For more information about the case challenging Proposition 8, California’s marriage ban, please visit our friends at Americans for Equal Rights (AFER)

As Iowans who have simultaneously enjoyed the freedom to marry in our state and have been denied the more than 1,100 federal rights and privileges of marriage including the recognition of our marriages in other states, we look forward to decisions that will forever change the national narrative on marriage.  We look forward to broad rulings that will recognize that marriage is, for us and for our families, about equal protection under the law.

Take Tom and John for example. Tom and John married in 2009 and have been together for over 13 years. John is a lifelong Des Moines resident and works as a Remote Engineer for Clear Channel Radio. Tom grew up in Garwin, and works for the Iowa Department of Public Safety. They met in September of 1998 and married over a decade later in Iowa on May 1, 2009, after the Varnum decision. They told us that what scares them most is living out their later years together under DOMA. What do they do if they need help from social security and are denied because the federal government does not recognize their commitment and their legal marriage? These are very real concerns that could be alleviated if DOMA is gone.

Closer to home, if the Supreme Court rules as we hope it does, when I marry my partner of 26 years this fall, our marriage will be recognized, even if we cross the Iowa border into Missouri.  When we file our taxes we will no longer be compelled to file our state taxes as a married couple and our federal taxes as single, as if we were legal strangers to one another. If we vacation in a non-marriage state and one of us is ill, then the other will no longer be a stranger under the law. We will no longer be denied the protections and securities of marriage that so many other couples take for granted.

- [AVAILABLE DATA]
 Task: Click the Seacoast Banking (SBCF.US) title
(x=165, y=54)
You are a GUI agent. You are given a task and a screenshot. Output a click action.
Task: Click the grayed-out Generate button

- [TASK ITEM A]
Decide whether each statement agrees with the text on marriage rights in Iowa: (i) Tom and John met in September of 1998; (ii) John grew up in Garwin; (iii) the writer has been with the partner for 26 years. For each, answer yes or no and quote the words of the text that decide it.
- [TASK ITEM B]
Resume the text on marriage rights in Iowa, picking up right after its final sentence.

- [TASK OUTPUT A]
(i) Yes: "They met in September of 1998"
(ii) No: "John is a lifelong Des Moines resident"
(iii) Yes: "my partner of 26 years"

- [TASK OUTPUT B]
Already this year we have seen great movement forward. The American Academy of Pediatrics now supports marriage equality for the benefit of children.  National and local conservative leadership has begun to speak out in favor of marriage. Faith communities are having the meaningful and often difficult conversations moving this issue forward in deliberate and compassionate conversations. A recent Washington Post/ABC News poll shows a majority of Americans, at 58 percent, believe that it should be legal for same-gender couples to marry.  Only 36 percent oppose marriage equality. We are moving forward and making history.

And so here in Iowa, in the Heartland, we are optimistic. The State Supreme Court of Iowa did the right thing on April 3, 2009 with its unanimous ruling in Varnum v. Brien extending the freedom to marry to gay and lesbian couples in Iowa. We hope that on both DOMA and Proposition 8, we can look forward to an equally historic ruling, a ruling that will forever change the lives of American families and that will assure equal access to marriage and equal treatment of existing marriages.